If you’re a hardcore fan of the Galaxy’s Greatest Comic then the news that near-forgotten humour strip Bonjo From Beyond The Stars is making a return 40-plus years after the original short series finished will delight or possibly astonish you. Full details of the new Garth Ennis and Kevin O’Neill-created series below. Surely relaunches for The Visible Man, Captain Klep, The Space Girls, Junker and Rick Random are now only just around the corner?
It’s the sequel no-one wanted and which authorities did everything they could to prevent – but the corpulent giant alien Bonjo From Beyond The Stars has escaped and is lurching back into the pages of 2000 AD!
Prepare for a brand new tale of bilious chaos and comical carnage written by Garth Ennis (Preacher, The Boys) and drawn by the legendary artist and original Bonjo creator Kevin O’Neill (Nemesis the Warlock, League of Extraordinary Gentlemen) – coming to the bumper Christmas issue of 2000 AD!
Bonjo From Beyond the Stars: Solids in the Bile Tube is a thirteen-page one-off story in 2000 AD Prog 2312, on sale 14 December 2022.
The strip marks O’Neill’s return to 2000 AD since drawing the concluding episode in 2000 of Nemesis the Warlock, his and Pat Mills’ groundbreaking series that began in 1980 and sealed O’Neill’s reputation as an artist of extraordinary skill and imagination.
However, Bonjo is no brave alien freedom fighter but a giant, idiotic alien with a voracious appetite who eats everything he comes into contact with! He now returns – unbidden, unwanted, and unfiltered – to 2000 AD in a gross, madcap and filthy new story that will have readers spraying invective with and at every page!
When Tharg heads to a publishers’ conference and leaves the droids in charge, few expect the chaos that ensues when something emerges from the old filing cabinet marked ‘Progatory’, where old Thrills are supposed to go to die…
Garth Ennis said: ‘Bonjo’s been stuck in my head ever since I first read his adventures back in 1978 – the character himself is adorable, his supporting cast is inspired (M.A.C.H. Sponge, M.A.C.H. Elephant and the heroic M.A.C.H. Aardvark), but the dialogue is simply irresistible: “Darn it- solids in the bile tube again! Have to mash it back down!” and the unforgettable “Uuur, what for you stick plunger up hooter?” A question well worth pondering; I find myself remembering that one almost daily.
‘The story features Bonjo reappearing at the worst possible time in the worst possible way, as a money-hungry Tharg tries to impress other publishers with crossover possibilities featuring the Galaxy’s Greatest. What’s that stirring in the bottom drawer of the old King’s Reach Tower filing cabinet? Why should you never play poker with the VCs? And will Tharg’s droids save the day, or will they make things catastrophically worse?
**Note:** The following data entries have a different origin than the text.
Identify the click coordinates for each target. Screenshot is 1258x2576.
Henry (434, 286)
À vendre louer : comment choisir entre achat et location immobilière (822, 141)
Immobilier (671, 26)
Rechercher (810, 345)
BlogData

‘Kev and I had a hoot with Kids Rule OK in the Battle Action special, and I was delighted when he got in touch about doing another short story. Bonjo immediately came to mind- it’s not quite my first exposure to his work, which pops up all over the early progs, but it’s close enough. Bonjo provides a nice opportunity to talk about embarrassing old concepts that emerge right when you don’t want them to- which let’s face it, is something that makes everyone laugh.
‘Or if not everyone, me and Kev.’
Kevin O’Neill said: ‘In space nobody can hear you- laugh! But Mad #215 used it: so BONJO 2: THIS TIME IT’S WARM! Kevin and Garth reboot unwanted, unloved and unburied page filler nobody asked for – took the Galactic Groats and ran.’
Matt Smith, editor of 2000 AD, said: ‘For the last forty-four years, Squaxx dek Thargo [readers of 2000 AD] had thought their progs were safe, that they’d seen the last of the interstellar menace. But he’s back, and not even Tharg can stop him. Bonjo From Beyond the Stars has returned in ‘Solids in the Bile Tube’, a thirteen-page story for the Xmas prog brought to you by Garth Ennis and Kevin O’Neill – and yes, it’s every bit as anarchic, filthy and bowel-looseningly funny as you’d expect. Few Thrills get as moist as this one, Earthlets.’
The original short humour strip, published over ten episodes between 1977 and 1978, was inspired by the humour titles of 2000 AD’s then-owners, IPC – including classic series such as Ken Reid’s ‘Faceache’.